Le bien imaginaire est ennuyeux ; le bien réel est toujours nouveau, merveilleux, enivrant. Donc la « littérature d’imagination » est ou ennuyeuse ou immorale (ou un mélange des deux). Elle n’échappe à cette alternative qu’en passant en quelque sorte, à force d’art, du côté de la réalité – ce que le génie seul peut faire.

Une certaine vertu Inférieure est une image dégradée du bien, dont il faut se repentir, et donc il est plus difficile de se repentir que du mal. Pharisien et publicain.

Le bien comme contraire du mal lui est équivalent en un sens comme tous les contraires.

Ce que le mal viole, ce n’est pas le bien, car le bien est inviolable ; on ne viole qu’un bien dégradé.

Ce qui est directement contraire à un mal n’est jamais de l’ordre du bien supérieur. À peine au-dessus du mal, souvent ! Exemples : vol et respect bourgeois de la propriété, adultère et « honnête femme » ; caisse d’épargne et gaspillage ; mensonge et « sincérité ».

Le bien est essentiellement autre que le mal.

Le mal est multiplié et fragmentaire, le bien est un, le mal est apparent, le bien est mystérieux ; le mal consiste en actions, le bien en non action, en action non agissante, etc. – Le bien pris au niveau du mal et s’y opposant comme un contraire à un contraire est un bien de code pénal. Au-dessus se trouve un bien qui, en un sens, ressemble plus au mal qu’à cette forme basse du bien. Cela rend possible beaucoup de démagogie et de paradoxes fastidieux.

Le bien qui se définit à la façon dont on définit le mal doit être nié. Or le mal le nie. Mais il le nie mal.

Y a-t-il union de vices incompatibles chez les êtres voués au mal ? Je ne crois pas. Les vices sont soumis à la pesanteur, et c’est pourquoi il n’y a pas de profondeur, de transcendance dans le mal.

On n’a l’expérience du bien qu’en l’accomplissant.

On n’a l’expérience du mal qu’en l’interdisant de l’accomplir, ou, si on l’a accompli, qu’en s’en repentant.

Quand on accomplit le mal, on ne le connaît pas, parce que le mal fuit la lumière.

Est-ce que le mal, tel qu’on le conçoit lorsqu’on ne le fait pas, existe ? Le mal qu’on fait ne semble-t-il pas quelque chose de simple, de naturel qui s’impose ? Le mal n’est-il pas analogue à l’illusion ? L’illusion, quand on en est victime, n’est pas sentie comme une illusion, mais comme une réalité. De même, peut-être le mal. Le mal, quand on y est, n’est pas senti comme mal, mais comme nécessité ou même comme devoir.

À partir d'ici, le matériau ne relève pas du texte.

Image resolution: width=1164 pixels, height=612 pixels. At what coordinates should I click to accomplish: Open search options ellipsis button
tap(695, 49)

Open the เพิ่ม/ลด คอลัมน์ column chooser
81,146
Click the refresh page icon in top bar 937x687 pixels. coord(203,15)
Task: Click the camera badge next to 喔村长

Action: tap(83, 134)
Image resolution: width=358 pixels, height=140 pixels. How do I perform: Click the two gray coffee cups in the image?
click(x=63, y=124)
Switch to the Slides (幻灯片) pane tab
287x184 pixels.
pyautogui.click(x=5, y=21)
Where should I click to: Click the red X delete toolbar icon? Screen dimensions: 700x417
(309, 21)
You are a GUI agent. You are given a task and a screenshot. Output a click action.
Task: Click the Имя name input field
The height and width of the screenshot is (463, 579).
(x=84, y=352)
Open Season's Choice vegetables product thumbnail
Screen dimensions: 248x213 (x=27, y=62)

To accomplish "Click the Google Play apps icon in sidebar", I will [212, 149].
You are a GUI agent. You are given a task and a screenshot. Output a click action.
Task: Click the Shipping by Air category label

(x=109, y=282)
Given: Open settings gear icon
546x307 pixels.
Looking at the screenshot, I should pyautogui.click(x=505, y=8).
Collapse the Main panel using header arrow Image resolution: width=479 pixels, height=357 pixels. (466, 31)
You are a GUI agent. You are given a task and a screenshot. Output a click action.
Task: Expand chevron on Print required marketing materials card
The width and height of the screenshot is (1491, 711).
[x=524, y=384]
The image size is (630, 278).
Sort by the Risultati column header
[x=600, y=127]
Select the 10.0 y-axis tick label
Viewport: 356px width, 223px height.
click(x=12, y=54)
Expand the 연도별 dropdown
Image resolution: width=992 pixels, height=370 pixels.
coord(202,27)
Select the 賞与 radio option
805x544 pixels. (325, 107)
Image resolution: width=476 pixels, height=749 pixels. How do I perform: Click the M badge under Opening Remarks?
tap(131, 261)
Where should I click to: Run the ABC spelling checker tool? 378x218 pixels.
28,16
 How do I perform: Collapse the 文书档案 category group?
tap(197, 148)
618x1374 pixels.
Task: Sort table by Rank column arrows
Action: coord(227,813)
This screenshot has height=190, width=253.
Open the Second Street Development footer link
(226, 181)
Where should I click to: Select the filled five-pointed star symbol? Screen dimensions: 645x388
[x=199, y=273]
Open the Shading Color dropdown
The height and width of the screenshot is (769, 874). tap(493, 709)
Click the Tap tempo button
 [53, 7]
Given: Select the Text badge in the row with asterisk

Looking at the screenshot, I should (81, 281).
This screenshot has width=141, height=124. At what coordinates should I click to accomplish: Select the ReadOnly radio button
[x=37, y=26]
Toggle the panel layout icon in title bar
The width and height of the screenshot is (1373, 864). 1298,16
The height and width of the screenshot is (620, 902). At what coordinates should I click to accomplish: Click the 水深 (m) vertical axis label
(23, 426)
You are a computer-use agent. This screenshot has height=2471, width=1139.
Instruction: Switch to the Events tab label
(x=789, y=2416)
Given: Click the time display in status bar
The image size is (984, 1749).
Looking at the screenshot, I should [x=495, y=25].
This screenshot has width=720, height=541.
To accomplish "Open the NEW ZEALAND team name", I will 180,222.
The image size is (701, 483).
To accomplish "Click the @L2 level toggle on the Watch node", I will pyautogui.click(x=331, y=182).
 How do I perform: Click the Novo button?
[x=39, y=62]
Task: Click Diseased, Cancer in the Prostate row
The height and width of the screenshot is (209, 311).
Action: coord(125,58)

Dès qu’on fait le mal, le mal apparaît comme une sorte de devoir. La plupart ont le sentiment du devoir dans certaines choses mauvaises et d’autres bonnes. Un même homme éprouve comme un devoir de vendre aussi cher qu’il peut et de ne pas voler, etc. Le bien chez eux est au niveau du mal, un bien sans lumière.

La sensibilité de l’innocent qui souffre est comme du crime sensible. Le vrai crime n’est pas sensible. L’innocent qui souffre sait la vérité sur son bourreau, le bourreau ne la sait pas. Le mal que l’innocent sent en lui-même est dans son bourreau, mais il n’y est pas sensible. L’innocent ne peut connaître le mal que comme souffrance. Ce qui dans le criminel n’est pas sensible, c’est le crime. Ce qui dans l’innocent n’est pas sensible, c’est l’innocence.

C’est l’innocent qui peut sentir l’enfer.

Le péché que nous avons en nous sort de nous et se propage au dehors, en exerçant une contagion sous forme de péché. Ainsi, quand nous sommes irrités, notre entourage s’irrite. Ou encore, de supérieur à inférieur : la colère suscite la peur. Mais au contact d’un être parfaitement pur, il y a transmutation, et le péché devient souffrance. Telle est la fonction du juste d’Isaïe, de l’agneau de Dieu. Telle est la souffrance rédemptrice. Toute la violence criminelle de l’Empire romain s’est heurtée au Christ, et, en lui, est devenue pure souffrance. Les êtres mauvais au contraire transforment la simple souffrance (par exemple la maladie) en pèche.

Il s’ensuit peut-être que la douleur rédemptrice doit être d’origine sociale. Elle doit être injustice, violence exercée par des êtres humains.

Le faux Dieu change la souffrance en violence.